* BEGIN Data to use *
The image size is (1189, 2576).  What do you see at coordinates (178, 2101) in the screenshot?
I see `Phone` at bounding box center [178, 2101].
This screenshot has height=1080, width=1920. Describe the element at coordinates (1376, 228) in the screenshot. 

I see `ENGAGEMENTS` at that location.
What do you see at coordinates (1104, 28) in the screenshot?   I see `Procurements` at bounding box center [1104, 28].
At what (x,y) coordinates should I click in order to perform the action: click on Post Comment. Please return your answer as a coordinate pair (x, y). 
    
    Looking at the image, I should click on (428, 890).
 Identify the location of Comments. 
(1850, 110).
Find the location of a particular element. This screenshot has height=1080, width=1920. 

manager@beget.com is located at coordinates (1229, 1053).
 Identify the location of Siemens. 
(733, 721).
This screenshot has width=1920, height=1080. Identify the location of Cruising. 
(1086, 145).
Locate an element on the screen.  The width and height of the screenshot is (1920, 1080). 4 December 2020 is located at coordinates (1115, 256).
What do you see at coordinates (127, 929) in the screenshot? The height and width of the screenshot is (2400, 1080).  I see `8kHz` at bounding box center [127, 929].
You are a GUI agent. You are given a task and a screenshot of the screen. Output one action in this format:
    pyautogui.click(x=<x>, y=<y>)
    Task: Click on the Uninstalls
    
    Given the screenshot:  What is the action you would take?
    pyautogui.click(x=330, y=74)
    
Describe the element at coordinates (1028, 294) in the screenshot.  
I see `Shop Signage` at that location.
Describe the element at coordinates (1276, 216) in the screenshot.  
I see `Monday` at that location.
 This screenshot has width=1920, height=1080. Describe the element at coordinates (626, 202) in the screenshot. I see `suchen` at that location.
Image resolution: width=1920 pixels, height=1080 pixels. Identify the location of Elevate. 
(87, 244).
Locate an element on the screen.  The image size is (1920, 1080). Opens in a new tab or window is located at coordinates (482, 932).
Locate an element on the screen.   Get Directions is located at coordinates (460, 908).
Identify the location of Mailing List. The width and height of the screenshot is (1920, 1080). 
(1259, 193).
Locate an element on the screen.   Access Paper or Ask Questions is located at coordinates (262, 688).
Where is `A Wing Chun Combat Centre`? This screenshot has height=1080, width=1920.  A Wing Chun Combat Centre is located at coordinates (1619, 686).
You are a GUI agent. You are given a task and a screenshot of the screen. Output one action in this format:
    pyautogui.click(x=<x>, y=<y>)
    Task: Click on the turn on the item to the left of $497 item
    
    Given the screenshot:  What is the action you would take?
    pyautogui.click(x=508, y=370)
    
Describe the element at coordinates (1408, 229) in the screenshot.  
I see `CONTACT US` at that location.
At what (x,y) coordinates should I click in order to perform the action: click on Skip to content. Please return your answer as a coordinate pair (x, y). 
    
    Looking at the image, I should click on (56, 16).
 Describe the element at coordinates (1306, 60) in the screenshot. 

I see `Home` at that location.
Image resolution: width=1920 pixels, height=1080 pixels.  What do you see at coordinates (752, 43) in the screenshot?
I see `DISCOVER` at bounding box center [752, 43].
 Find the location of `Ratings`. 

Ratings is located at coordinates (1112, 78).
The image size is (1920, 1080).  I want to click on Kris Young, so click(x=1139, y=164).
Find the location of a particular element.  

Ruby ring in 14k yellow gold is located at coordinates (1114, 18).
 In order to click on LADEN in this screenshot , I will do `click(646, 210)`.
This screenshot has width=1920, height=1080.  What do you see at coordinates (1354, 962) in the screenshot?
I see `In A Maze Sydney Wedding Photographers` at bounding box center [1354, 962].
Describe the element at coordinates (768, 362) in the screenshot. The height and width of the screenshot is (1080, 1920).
* END Data to use *
• Given task
Please change every "Identify the location of" in the items to "Give the position of" and give them again with nothing else altered.

• Completed task
The image size is (1189, 2576).  What do you see at coordinates (178, 2101) in the screenshot?
I see `Phone` at bounding box center [178, 2101].
This screenshot has height=1080, width=1920. Describe the element at coordinates (1376, 228) in the screenshot. 

I see `ENGAGEMENTS` at that location.
What do you see at coordinates (1104, 28) in the screenshot?   I see `Procurements` at bounding box center [1104, 28].
At what (x,y) coordinates should I click in order to perform the action: click on Post Comment. Please return your answer as a coordinate pair (x, y). 
    
    Looking at the image, I should click on (428, 890).
 Give the position of Comments. 
(1850, 110).
Find the location of a particular element. This screenshot has height=1080, width=1920. 

manager@beget.com is located at coordinates (1229, 1053).
 Give the position of Siemens. 
(733, 721).
This screenshot has width=1920, height=1080. Give the position of Cruising. 
(1086, 145).
Locate an element on the screen.  The width and height of the screenshot is (1920, 1080). 4 December 2020 is located at coordinates (1115, 256).
What do you see at coordinates (127, 929) in the screenshot? The height and width of the screenshot is (2400, 1080).  I see `8kHz` at bounding box center [127, 929].
You are a GUI agent. You are given a task and a screenshot of the screen. Output one action in this format:
    pyautogui.click(x=<x>, y=<y>)
    Task: Click on the Uninstalls
    
    Given the screenshot:  What is the action you would take?
    pyautogui.click(x=330, y=74)
    
Describe the element at coordinates (1028, 294) in the screenshot.  
I see `Shop Signage` at that location.
Describe the element at coordinates (1276, 216) in the screenshot.  
I see `Monday` at that location.
 This screenshot has width=1920, height=1080. Describe the element at coordinates (626, 202) in the screenshot. I see `suchen` at that location.
Image resolution: width=1920 pixels, height=1080 pixels. Give the position of Elevate. 
(87, 244).
Locate an element on the screen.  The image size is (1920, 1080). Opens in a new tab or window is located at coordinates (482, 932).
Locate an element on the screen.   Get Directions is located at coordinates (460, 908).
Give the position of Mailing List. The width and height of the screenshot is (1920, 1080). 
(1259, 193).
Locate an element on the screen.   Access Paper or Ask Questions is located at coordinates (262, 688).
Where is `A Wing Chun Combat Centre`? This screenshot has height=1080, width=1920.  A Wing Chun Combat Centre is located at coordinates (1619, 686).
You are a GUI agent. You are given a task and a screenshot of the screen. Output one action in this format:
    pyautogui.click(x=<x>, y=<y>)
    Task: Click on the turn on the item to the left of $497 item
    
    Given the screenshot:  What is the action you would take?
    pyautogui.click(x=508, y=370)
    
Describe the element at coordinates (1408, 229) in the screenshot.  
I see `CONTACT US` at that location.
At what (x,y) coordinates should I click in order to perform the action: click on Skip to content. Please return your answer as a coordinate pair (x, y). 
    
    Looking at the image, I should click on (56, 16).
 Describe the element at coordinates (1306, 60) in the screenshot. 

I see `Home` at that location.
Image resolution: width=1920 pixels, height=1080 pixels.  What do you see at coordinates (752, 43) in the screenshot?
I see `DISCOVER` at bounding box center [752, 43].
 Find the location of `Ratings`. 

Ratings is located at coordinates (1112, 78).
The image size is (1920, 1080).  I want to click on Kris Young, so click(x=1139, y=164).
Find the location of a particular element.  

Ruby ring in 14k yellow gold is located at coordinates (1114, 18).
 In order to click on LADEN in this screenshot , I will do `click(646, 210)`.
This screenshot has width=1920, height=1080.  What do you see at coordinates (1354, 962) in the screenshot?
I see `In A Maze Sydney Wedding Photographers` at bounding box center [1354, 962].
Describe the element at coordinates (768, 362) in the screenshot. The height and width of the screenshot is (1080, 1920).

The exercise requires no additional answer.